Open EventLab from the Creative Hub tab in the pause menu. Place a starting gate. Place checkpoints along your route. Place a finish line. Congratulations, you've made a race. It'll be terrible, but it's a race.

The core loop: place props, test drive, adjust, test again. Budget management is the real skill. You have 100% prop budget. Starting gate takes 2%. Each checkpoint takes 0.5%. A simple barrier takes 0.3%. You run out faster than you think. Key insight: build your track layout first with minimum props to make it functional. Test it. Make sure it's fun. THEN add visual polish. I've built entire decorated tracks only to realize the racing line didn't work and had to tear down half my props.

Checkpoint Placement — The Invisible Skill

Bad checkpoint placement ruins more EventLab creations than anything else. Sweet spot: 200-400 meters apart on road tracks, closer on tight technical sections, wider on long straights. Always place checkpoints on the racing line, not the edge of the road. Someone taking the correct apex should drive straight through without adjusting their line. If they have to swerve to hit your checkpoint, it's in the wrong place.

Directional checkpoints for complex routes. Vertical gates for standard checkpoints. Horizontal gates for checkpoints you pass through sideways (drift routes). Use the right type. A vertical gate on a 90-degree corner entrance forces the driver to straighten out before turn-in, which messes up the entire corner. A horizontal gate lets them carry speed naturally.

Prop Tricks for Better Tracks

Barriers are the language your track speaks. Red-and-white = "don't go here." Yellow = "caution, but maybe you can cut." Consistent visual language makes your track readable on the first lap. Readability separates professional EventLab creations from amateur ones.
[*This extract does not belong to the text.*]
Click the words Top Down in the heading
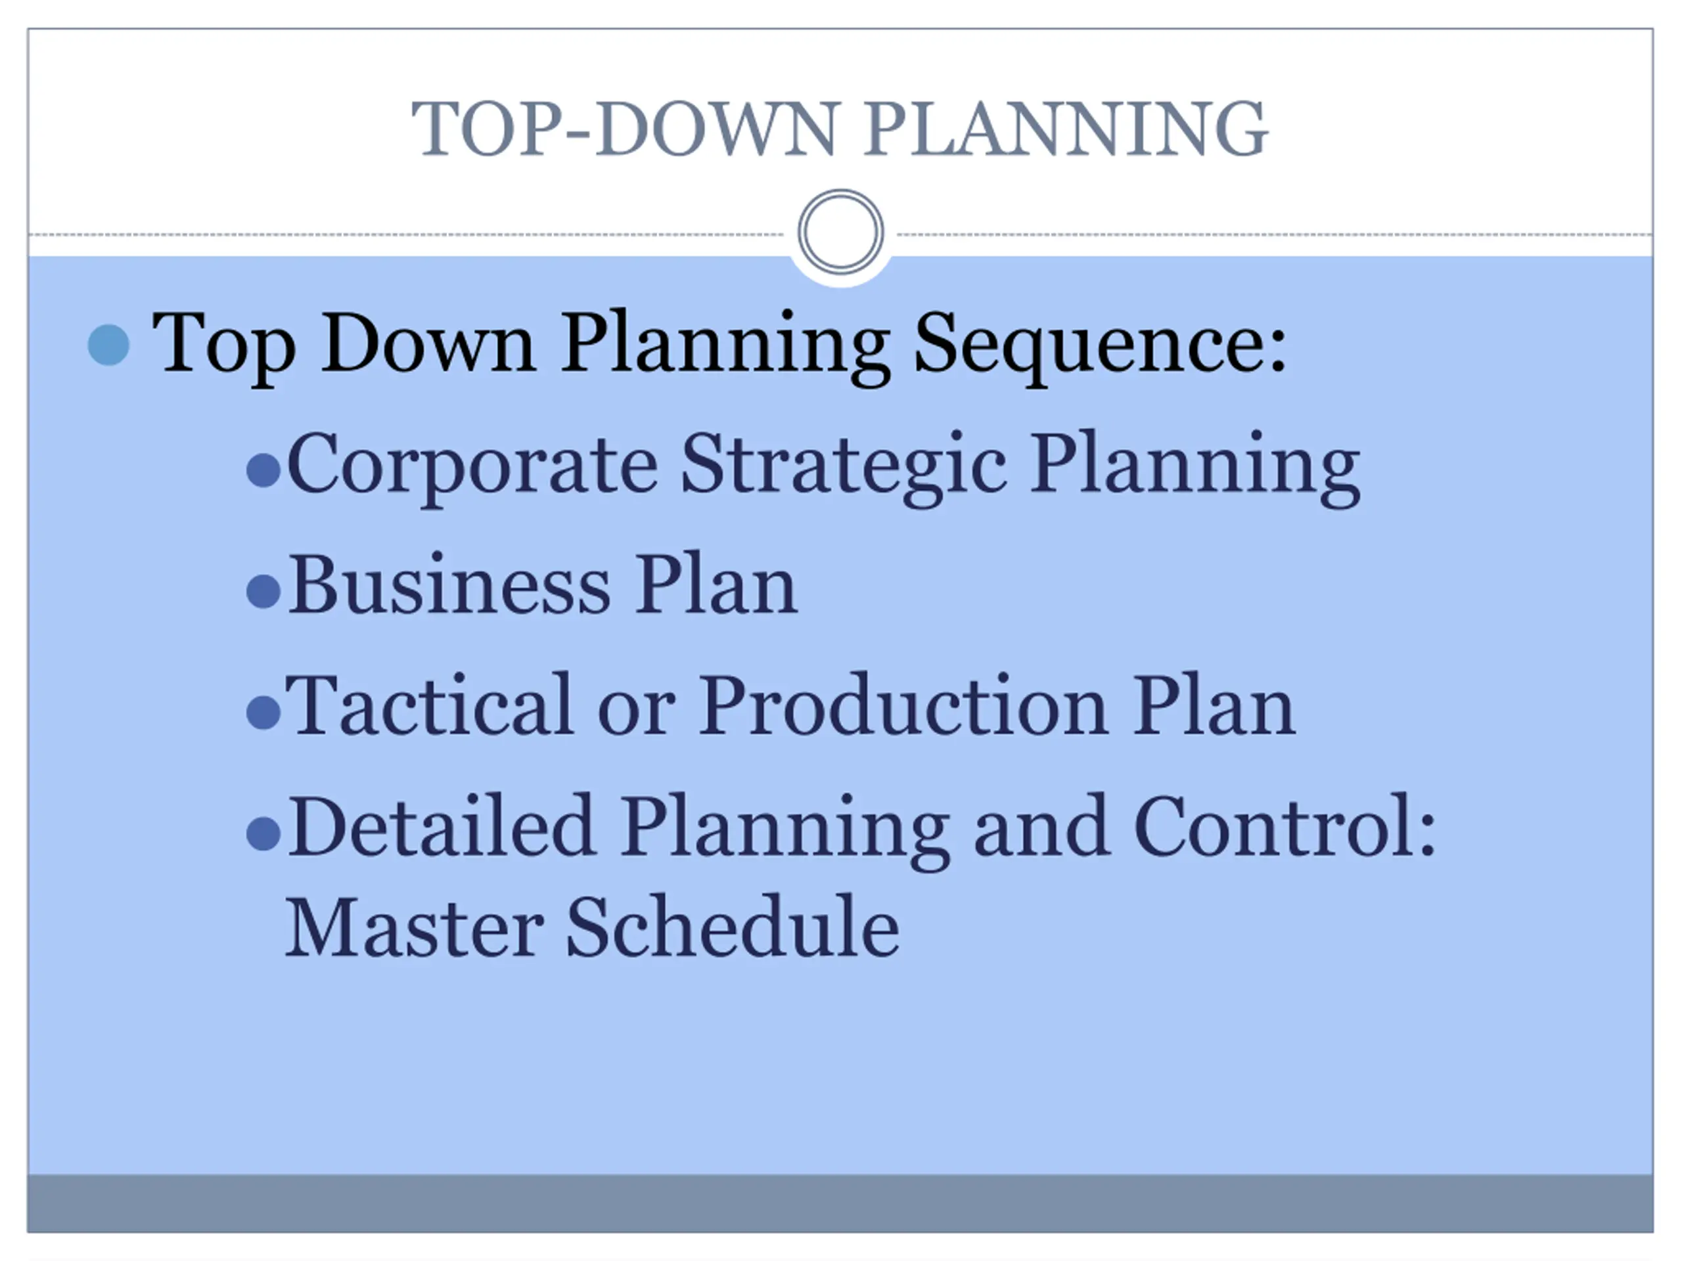 pos(342,344)
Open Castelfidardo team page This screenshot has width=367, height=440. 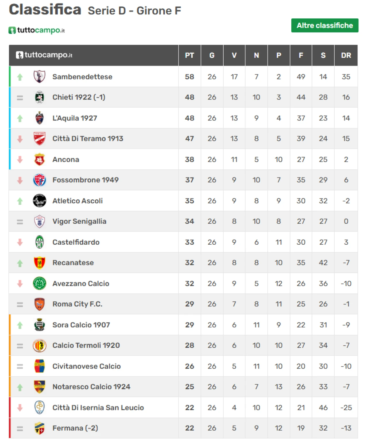[76, 242]
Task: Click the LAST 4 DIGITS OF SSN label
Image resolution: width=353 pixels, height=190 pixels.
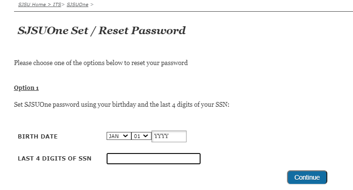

Lighting and time-of-day transform atmosphere. A touge route at sunset with fog looks completely different from the same route at noon. Don't leave it on default — weather and lighting are free (no prop budget) and change the entire feel. I've had people tell me my touge route was their favorite EventLab creation, and I'm pretty sure it was 80% sunset lighting and 20% actual track design.